Ridiculous self-congratulatory garbage like the op-ed in today’s NYT cover up the extent to which it’s a men’s issue:
https://www.nytimes.com/2023/05/24/opinion/anti-drag-laws-anti-trans-law-suits.html
The title displayed on the main page is “All Americans Have the Right to Dress Exactly How They Want.” And that links to, and has become the headline for, the article about how oppressed transgender people and drag queens are. It’s not about what she pretends it’s about at all. “Attacks on gender nonconformity — and cross-dressing in particular — have a long history in America,” she says. And she goes on about men who have dressed as women in the past. There’s a little snippet of an old law in there:
I agree with the author that it’s good this is no longer the law, but that’s where we part company. Now we’ve swung off the other end – it’s been made illegal in some places to even point out that someone has disguised their true sex.
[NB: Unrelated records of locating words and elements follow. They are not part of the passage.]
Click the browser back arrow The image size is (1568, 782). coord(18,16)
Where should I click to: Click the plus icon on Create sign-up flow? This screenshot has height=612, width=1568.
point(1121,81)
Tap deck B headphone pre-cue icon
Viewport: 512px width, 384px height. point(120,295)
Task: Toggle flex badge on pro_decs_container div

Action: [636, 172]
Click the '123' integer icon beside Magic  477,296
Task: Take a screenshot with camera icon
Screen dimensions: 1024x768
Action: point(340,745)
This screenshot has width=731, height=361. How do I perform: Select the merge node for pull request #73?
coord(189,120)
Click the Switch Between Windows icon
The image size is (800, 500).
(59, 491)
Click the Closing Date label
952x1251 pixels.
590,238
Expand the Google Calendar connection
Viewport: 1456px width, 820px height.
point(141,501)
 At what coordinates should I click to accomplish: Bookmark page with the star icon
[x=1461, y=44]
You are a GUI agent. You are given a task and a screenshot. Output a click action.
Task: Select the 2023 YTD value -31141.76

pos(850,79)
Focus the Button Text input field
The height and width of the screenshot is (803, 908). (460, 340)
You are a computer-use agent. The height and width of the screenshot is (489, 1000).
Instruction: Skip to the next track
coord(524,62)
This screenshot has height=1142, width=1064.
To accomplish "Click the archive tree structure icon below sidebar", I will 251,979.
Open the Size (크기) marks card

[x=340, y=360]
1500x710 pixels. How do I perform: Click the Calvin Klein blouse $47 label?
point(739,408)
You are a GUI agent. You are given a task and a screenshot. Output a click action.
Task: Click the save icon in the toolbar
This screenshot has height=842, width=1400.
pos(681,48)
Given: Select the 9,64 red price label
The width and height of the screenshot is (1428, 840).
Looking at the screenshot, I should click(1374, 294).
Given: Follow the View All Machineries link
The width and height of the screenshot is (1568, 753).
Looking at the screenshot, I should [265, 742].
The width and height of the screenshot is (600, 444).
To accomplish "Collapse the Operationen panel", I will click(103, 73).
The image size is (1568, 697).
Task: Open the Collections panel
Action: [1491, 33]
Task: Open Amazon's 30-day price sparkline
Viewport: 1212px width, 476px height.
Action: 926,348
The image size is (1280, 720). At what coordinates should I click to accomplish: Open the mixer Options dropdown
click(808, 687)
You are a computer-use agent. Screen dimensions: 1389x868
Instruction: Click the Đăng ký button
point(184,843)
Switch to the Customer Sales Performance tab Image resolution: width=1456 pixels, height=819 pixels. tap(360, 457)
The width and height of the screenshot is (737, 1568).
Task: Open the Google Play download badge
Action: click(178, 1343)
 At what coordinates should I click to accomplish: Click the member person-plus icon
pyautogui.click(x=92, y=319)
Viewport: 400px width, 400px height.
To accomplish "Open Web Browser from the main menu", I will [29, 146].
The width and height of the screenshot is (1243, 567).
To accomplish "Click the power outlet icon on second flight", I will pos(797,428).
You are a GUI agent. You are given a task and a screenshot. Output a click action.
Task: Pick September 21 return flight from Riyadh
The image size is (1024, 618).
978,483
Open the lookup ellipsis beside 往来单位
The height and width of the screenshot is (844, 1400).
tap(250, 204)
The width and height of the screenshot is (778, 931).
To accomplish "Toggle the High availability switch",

Yes, I agree with MX. Redburn that men and women shouldn’t be required to wear identifiably sex-based sets of clothes. I agree it was terrible that Toni Mayes was arrested repeatedly for wearing women’s clothes, and subsequently mistreated in jail. But why don’t men have the right to dress how they want in the men’s bathrooms and on the men’s sports teams? Shouldn’t men have the right to wear a dress if they want to, and also not get harassed or beaten up by other men? Can they do it without people deciding they’re not men at all?
No, and it’s in part because men like Davey don’t want to deal with them. A lot of men don’t want to be around other men who they feel aren’t acting out their masculinity properly, or who are homosexual. They’re disturbed by them, and quite happy to foist them onto women, they always have been. But now, with special gender theory, the bros get to pretend they’re grand for doing it, not just bullies. They can get the swishes out of their men’s club and proclaim they’re on the side of liberation at the same time.
It’s easy to be in favor of people being liberated somewhere else, isn’t it?